Two drinking buddies are in the bar, doing what they do, when one asks the other, "So tell me, how come you never married?" When the single drunk says that he's waiting for the right woman, the married drunk asks him what his idea of the right woman is. For a minute, the single one looks as thoughtful as a drunk can look, then says, "Well...she should be good looking with a great personality, have a good job, and own her own house." Trying to be about as realistic as a drunk can be, the married one scoffs, "Aw c'mon, a woman like that would have to be crazy to marry a guy like you!" The single drunk replies: "Maybe, but I'm not that picky so who cares if she's crazy?"

Tuesday, October 07, 2003


"Life is an adventure in forgiveness."
- Norman Cousins

"I envy people who drink. At least they have something to blame everything on."
- Oscar Levant

"My Grandmother is over eighty and still doesn't need glasses. Drinks right out of the bottle."
- Henny Youngman

"Hey buddy, something wrong?"

A drunk is at a bar drinking. He works his way up to drinking doubles and eventually asks for a triple. The bartender is concerned so he asks him, "Hey buddy, something wrong?" So the drunk tells his story: "My wife and I got into a bad fight, and when we made up she promised she wouldn't nag me about my drinking for thirty days!" The bartender is confused and tells him so, "I don't get it, isn't that good news that she won't nag you for thirty days?" The drunk replies, "Sure it is, but today is the last day."

Monday, October 06, 2003


"Believe that life is worth living, and your belief will help create the fact."
- William James

"This is the great fault of wine; it first trips up the feet: it is a cunning wrestler."
- Titus Maccius Plautus

"It only takes one drink to get me drunk, but I can't remember if it's the thirteenth or fourteenth."
- George Burns

Ice Fishing

A drunk is loaded and decides to go ice fishing. He finds a nice spot on the ice, has a swig from his "thermos" and starts cutting a hole. Just then he hears a loud booming voice, "YOU WILL FIND NO FISH THERE!" He looks around, sees nothing, takes another swig and keeps cutting when he hears it again, "YOU WILL FIND NO FISH THERE!" At a loss to explain what's happening he asks, "God, is that you?" The voice replies: "No, I'm the manager of this hockey arena."

Friday, October 03, 2003


"Appreciation of life itself, becoming suddenly aware of the miracle of being alive, on this planet, can turn what we call ordinary life into a miracle.

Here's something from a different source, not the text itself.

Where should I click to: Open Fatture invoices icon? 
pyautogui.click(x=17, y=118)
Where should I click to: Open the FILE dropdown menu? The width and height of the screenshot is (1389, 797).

We come awake to such a realization when we recognize our connection to a spiritual dimension."
- Dan Wakefield

"When we see men of a contrary character, we should turn inwards and examine ourselves."
- Confucius

"If I had no sense of humor, I would long ago have committed suicide."
- Mahatma Gandhi

Rabbi, Priest, Minister

A rabbi, a priest, and a minister walk into a bar and the bartender says: "What is this, some kind of joke?"

Thursday, October 02, 2003


"I made a commitment to completely cut out drinking and anything that might hamper me from getting my mind and body together. And the floodgates of goodness have opened upon me--spiritually and financially."
- Denzel Washington

"Never stay up on the barren heights of cleverness, but come down into the green valleys of silliness."
- Ludwig Wittgenstein

"Be wary of strong drink. It can make you shoot at tax collectors and miss."
- Lazarus Long

Some yogurt

Some yogurt walked into a bar and the bartender said: "Hey, we don't serve your kind here, even if you are cultured."

Wednesday, October 01, 2003


"Whenever two people meet there are really six people present. There is each man as he sees himself, each man as the other person sees him, and each man as he really is."
- William James

"Alcohol is necessary for a man so that he can have a good opinion of himself, undisturbed by the facts."
- Finley Peter Dunne

"I hope life isn't a big joke, because I don't get it."
- Jack Handey

A Goldfish

A goldfish walks into a bar and the bartender asks him what he'll have. The goldfish says: "Water...lots and lots of water."